*WHAT IS NEEDED:*
In the records below, reproduce every line from the one containing "This screenshot has height=896, width=1344." through the one containing "the RMSE value", character for character and with both of those lines included. Leave the pictures out.

*INPUT ROWS:*
━━━━
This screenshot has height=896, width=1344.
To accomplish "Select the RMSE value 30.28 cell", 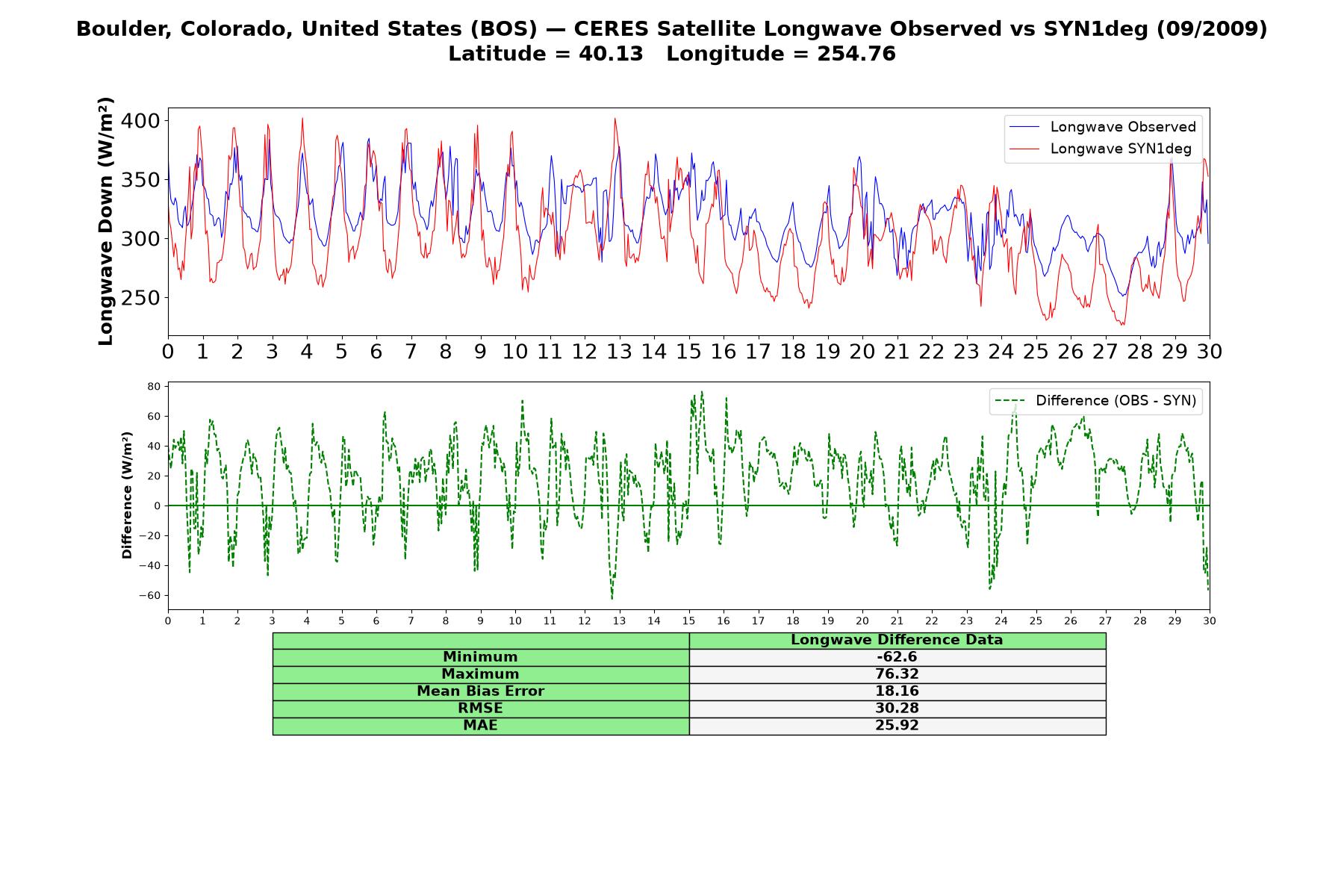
━━━━
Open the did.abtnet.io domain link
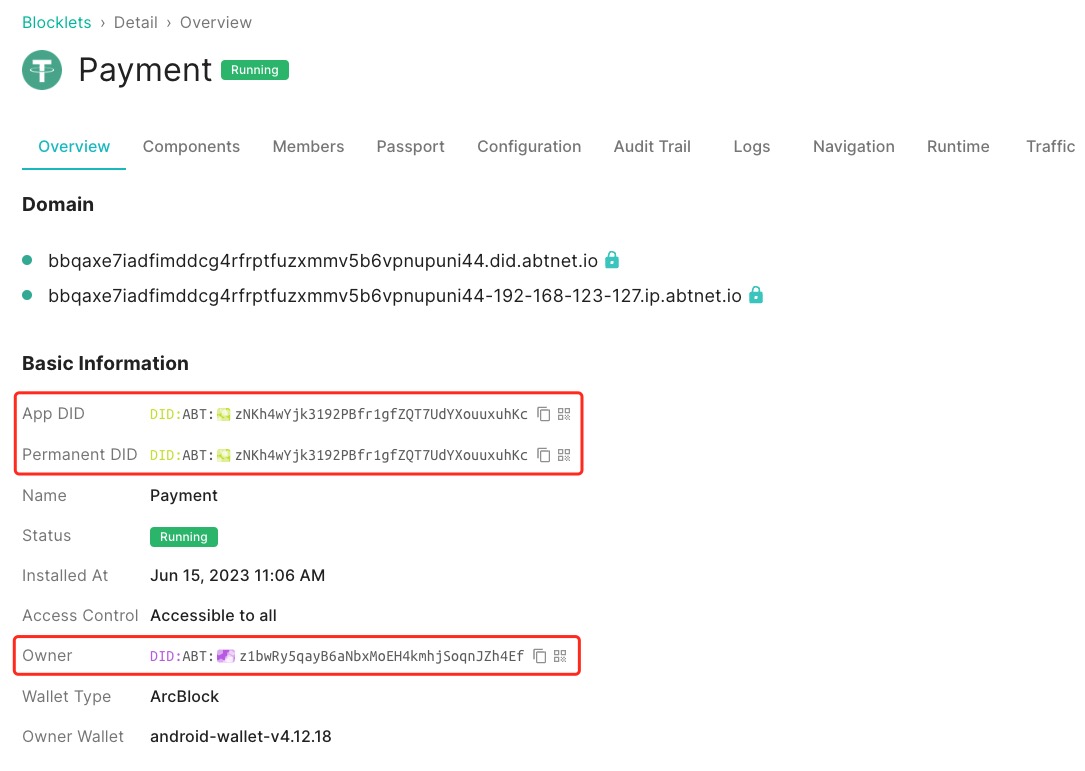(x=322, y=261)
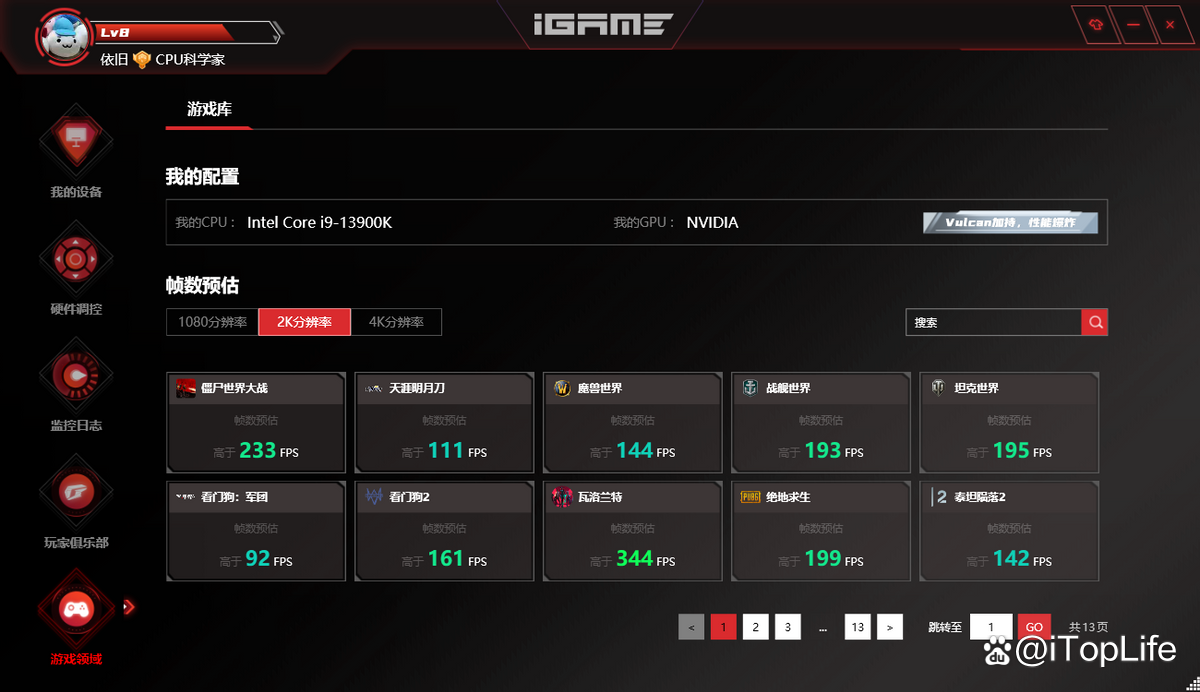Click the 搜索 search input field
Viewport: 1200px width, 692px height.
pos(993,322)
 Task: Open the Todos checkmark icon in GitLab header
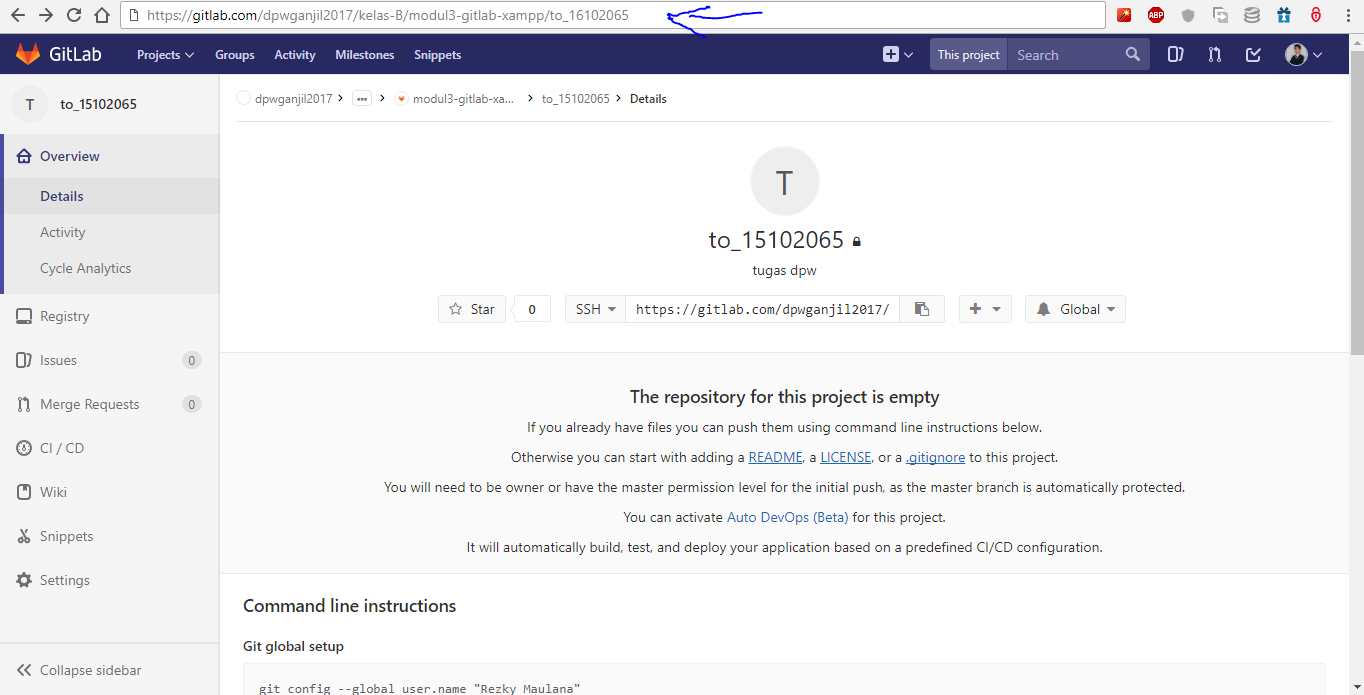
━━━━
*FULL ANSWER:*
This screenshot has height=896, width=1344.
To accomplish "Select the RMSE value 30.28 cell", 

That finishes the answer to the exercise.